Monica Guerritore Monica Guerritore foto Antonio di Matteo
Da sabato 5 giugno a sabato 2 ottobre 2021 il Teatro Quirino ripeterà, arricchita e allargata, la fortunata stagione di eventi culturali che, nel settembre 2020, ha fatto registrare grande successo nella magnifica cornice della Galleria Sciarra, costruita tra il 1885 e il 1888 dal Principe Maffeo Barberini Colonna di Sciarra.

Un autentico capolavoro architettonico firmato da Giulio De Angelis, simbolo del gusto dell’epoca: il grande uso della ghisa, una squisita serie di decorazioni liberty di Giuseppe Cellini che sviluppa un tema avanguardistico per l’epoca: la Glorificazione della Donna. La copertura è in ferro e in vetro. 

“Lo spettacolo in galleria”, con il patrocinio dell’Anac e del Comune di Roma Assessorato alla Crescita Culturale, partendo proprio dalla tematica proposta dalle decorazioni di Cellini, affronterà il nodo della parità di genere, della lotta alla violenza arricchendo il cartellone, che prevede eventi culturali e di intrattenimento, con incontri, conferenze e momenti di riflessione e di divulgazione. Interverranno giornalisti, intellettuali, studiosi e protagonisti del dibattito civile. In questo modo il Teatro Quirino intende contribuire, con una precisa scelta civile, all’attuazione dei principi di pari opportunità, promuovendo in parallelo la cultura della legalità e del rispetto delle regole come arma contro la violenza di genere e contro tutte le discriminazioni. Il tutto senza perdere di vista la vocazione - in questo momento principale - del Teatro Quirino: riavvicinare il pubblico allo spettacolo dal vivo in uno spazio sicuro e multifunzionale. La Galleria diventerà un salotto dai tanti volti: spazio per musica dal vivo, per dibattiti e confronti, per interviste a personaggi. Il tutto si svolgerà nel rigoroso rispetto di tutte le norme anti Covid in vigore.

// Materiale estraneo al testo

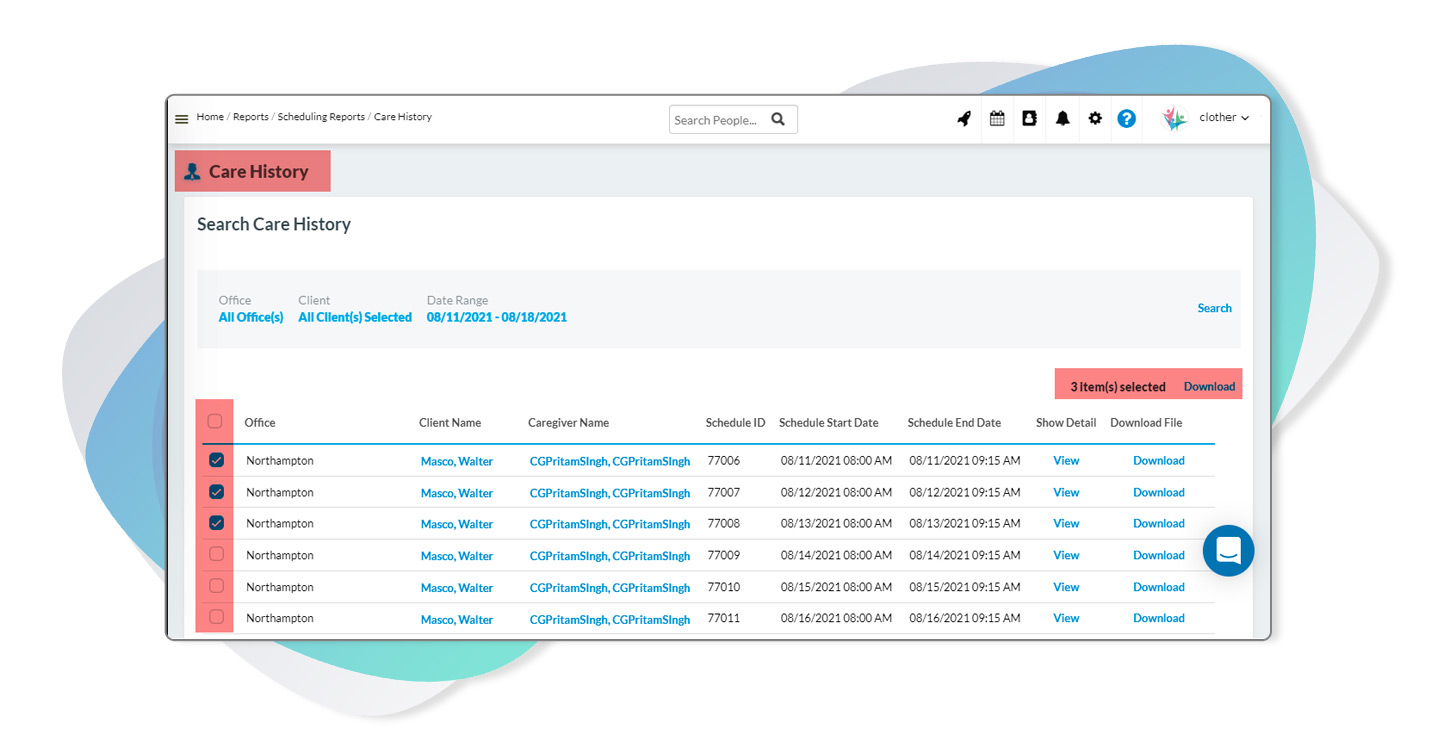Click the search magnifier icon
The image size is (1439, 754).
click(778, 120)
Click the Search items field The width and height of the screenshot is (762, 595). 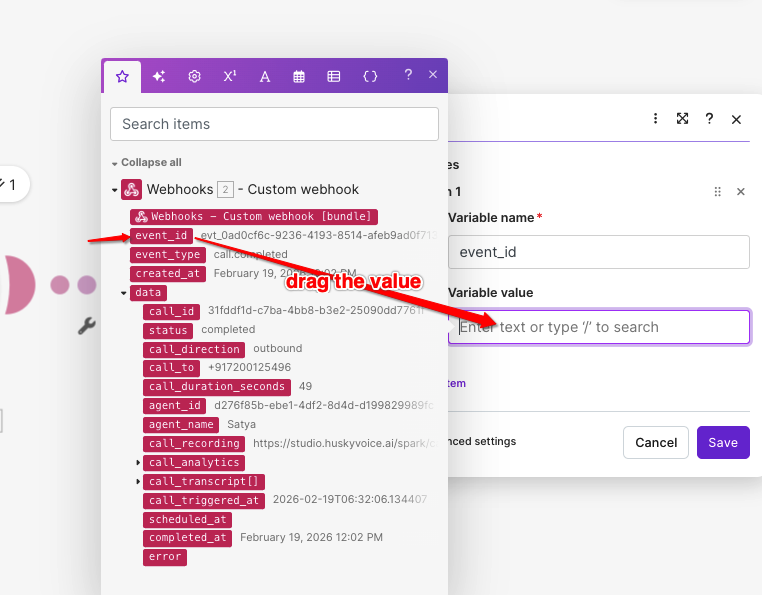point(274,124)
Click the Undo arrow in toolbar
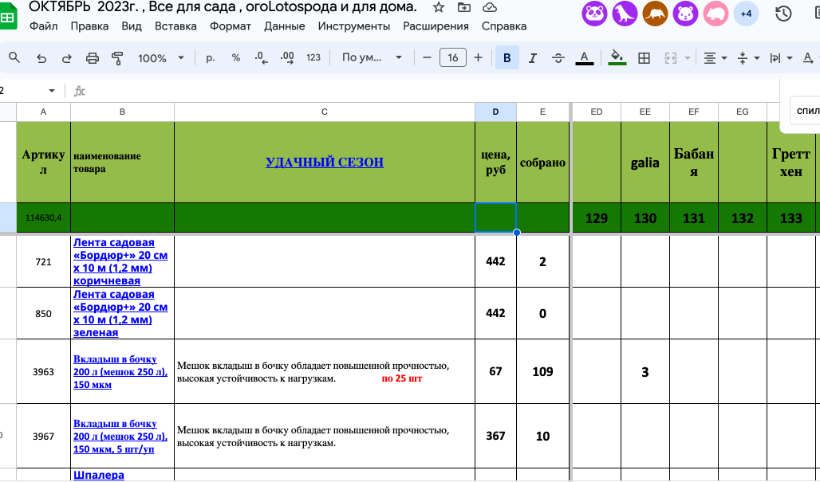The image size is (820, 482). click(41, 58)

Si tratta di quindici appuntamenti gastronomico- culturali che si svolgeranno con cadenza settimanale nel corso di quattro mesi, da sabato 5 giugno a sabato 2 ottobre 2021. Ogni appuntamento verrà offerto in abbinamento con una cena durante lo spettacolo, sempre nel rigoroso rispetto delle norme anti Covid.

 

Serata inaugurale

sabato 5 giugno

Ore 19: Pino Strabioli dialoga con Veronica Pivetti su “Donne e parità di genere”

ore 20: cocktail di benvenuto

ore 21: Monica Guerritore
Quel che sol di lei. Donne prigioniere di amori straordinari

Quel che so di lei si ispira a un caso di cronaca nera: il terribile femminicidio di Giulia Trigona, zia di Giuseppe Tomasi di Lampedusa (Premio Strega 1959 con Il Gattopardo), nel marzo del 1911. Monica Guerritore ricostruisce l’ultimo frammento di vita di Giulia Trigona: il lento avanzare lungo il corridoio che la Donna percorre per arrivare alla stanza 8 di un albergaccio dove nel primo pomeriggio di un giorno piovoso di marzo il suo ex amante l'aspetta e dove verrà massacrata con ventisette coltellate. Nella scrittura di M. Guerritore, le porte socchiuse delle sette stanze che precedono la stanza numero 8 ospitano i momenti fatali, le fragilità sentimentali che hanno deviato la sua vita e verranno evocati con la passione ed il furore che solo i personaggi immaginari che abitano il mondo dei sogni hanno. A dare loro corpo e voce saranno, attraverso frammenti di spettacoli o ricordi dell’attrice, i “personaggi” da lei interpretati: Marianne di Scene da un Matrimonio, Liubov Andreevna di Il Giardino dei Ciliegi, La Lupa, la Signorina Giulia, Emma Bovary, Oriana Fallaci, Carmen.
Ogni personaggio di loro abita una stanza.
Stanza 1: il Tradimento; stanza 2: la Perdita dell’infanzia; stanza 3: Eros o Pan; stanza 4: la Caduta; stanza 5: Prede e Predatori; stanza 6: le Donne sgarbate; stanza 7: la Falsa sicurezza. Ognuna di loro racconta le tappe dell'annientamento del sé. Ognuna di loro dirà quello che la Donna non può più dire.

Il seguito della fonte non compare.